Daring Greatly by Brene Brown


This is rather far afield from the books I usually read. I have a healthy skepticism about self-help books born of years working in a bookstore, seeing the vast mass of them and how few looked like they offered anything at all but platitudes. However, this was a pick for my real-life book club this month, and so I sat down and read it. It didn't hurt that a youtube video of Brene Brown (not her ubiquitous TED talk) had helped me figure out a few things during a stressful time.

So, when I sat down and read this, what did I find? I liked a lot of her message, and felt that the book was strongest when she was drawing directly on her research. However, there were a few sections in the middle where it got a little mushy, and one particularly irritating moment when I had a moment of recognition, and then very little help. 

Her main thesis (looks liked explored more thoroughly in a previous book) is that when she studied people who lived wholeheartedly, she found that they were the very people who accepted and even embraced vulnerability despite how much it gets you hurt.  And that shame was the greatest barrier to embracing vulnerability, because we think other people will see our openness as weakness.

In general, I'm on board. Her main ideas feel right, and she has a few practical ideas for staying mindful and opening yourself up. (On the other hand, most of the kinds of vulnerability she's talking about I already feel like I'm fairly good at embracing, so I would wonder how this would read to someone who is entirely vulnerability-averse.)

I am particularly wary of self-help books when they advise being more vigilant every second to make sure that you're doing this right. It's a twisted way of creating more stress - when your happiness is all your own responsibility, are you doing enough? Being enough? If you're not happy, is it really your own fault?

At least this book is striving to help people achieve a sense of innate worthiness no matter what happens in their lives, of knowing that bad things happen and you can fuck up and that does not mean you are a horrible fucked-up person. I feel like in the the last ten years, I arrived at a place of believing that I was an alright person, no matter what happened, and deserved my spot here as much as anyone does. (And furthermore, that it's not a matter of deserving, so just let that the fuck go and be here.)

(Thanks, Mom and Dad, for well equipping me to arrive at that place.)

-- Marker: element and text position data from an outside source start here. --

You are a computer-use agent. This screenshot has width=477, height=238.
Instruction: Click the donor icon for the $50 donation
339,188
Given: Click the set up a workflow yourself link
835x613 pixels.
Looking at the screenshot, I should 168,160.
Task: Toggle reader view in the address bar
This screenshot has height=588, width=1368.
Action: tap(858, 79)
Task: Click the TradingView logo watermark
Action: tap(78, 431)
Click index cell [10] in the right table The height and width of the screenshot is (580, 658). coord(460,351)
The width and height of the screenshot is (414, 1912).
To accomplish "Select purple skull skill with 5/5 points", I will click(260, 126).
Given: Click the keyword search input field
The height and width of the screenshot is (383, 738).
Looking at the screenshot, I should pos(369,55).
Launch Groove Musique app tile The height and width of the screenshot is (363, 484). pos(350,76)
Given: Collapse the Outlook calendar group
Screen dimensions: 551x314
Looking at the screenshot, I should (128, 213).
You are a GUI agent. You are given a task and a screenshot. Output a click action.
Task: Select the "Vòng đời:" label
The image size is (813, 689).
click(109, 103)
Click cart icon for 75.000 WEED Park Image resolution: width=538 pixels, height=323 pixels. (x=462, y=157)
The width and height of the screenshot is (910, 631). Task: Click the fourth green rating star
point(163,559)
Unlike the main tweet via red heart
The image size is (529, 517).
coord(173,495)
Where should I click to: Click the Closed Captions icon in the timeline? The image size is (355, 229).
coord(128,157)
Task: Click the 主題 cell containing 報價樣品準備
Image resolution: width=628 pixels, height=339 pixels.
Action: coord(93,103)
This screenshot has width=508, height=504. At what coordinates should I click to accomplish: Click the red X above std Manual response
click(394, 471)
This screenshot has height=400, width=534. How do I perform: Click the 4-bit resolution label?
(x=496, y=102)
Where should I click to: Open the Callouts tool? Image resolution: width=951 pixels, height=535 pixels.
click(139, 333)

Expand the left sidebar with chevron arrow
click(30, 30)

So, in other words, I'm already on board with her general ideas. But there was this one section that annoyed me and got a little mushy. In the section on armour, she goes through what she says are the three distancing/coping techniques for vulnerability that everyone uses at some time or another, and ways to combat them. Then she goes through some less frequent ones. And one of those made me stop and go "yes. That's what I do. That's the one I use." Then I was eager to see what she'd say was a good coping technique with that particular armour.

But she really didn't. It felt like her research hadn't covered that one yet, so she could identify it, and all she said for addressing it was "when I'm doing this, I think of this one movie that contains the line I'm referencing in naming this armour, and it makes me stop."

That is...not that helpful if you've never seen the movie and are unclear on how knowing the movie would help you stop. I get that it's a deeply personal reminder that works for her but this is one place I really wanted some simultaneously broader and more specific advice like she was dispensing earlier in the book.

I don't think this book changed my life. I mean, really, it was more or less validating for several strongly held beliefs I had, so it was a welcome reminder, and gave some good advice on how I can keep working on something I'm already working on. Ways to think about it.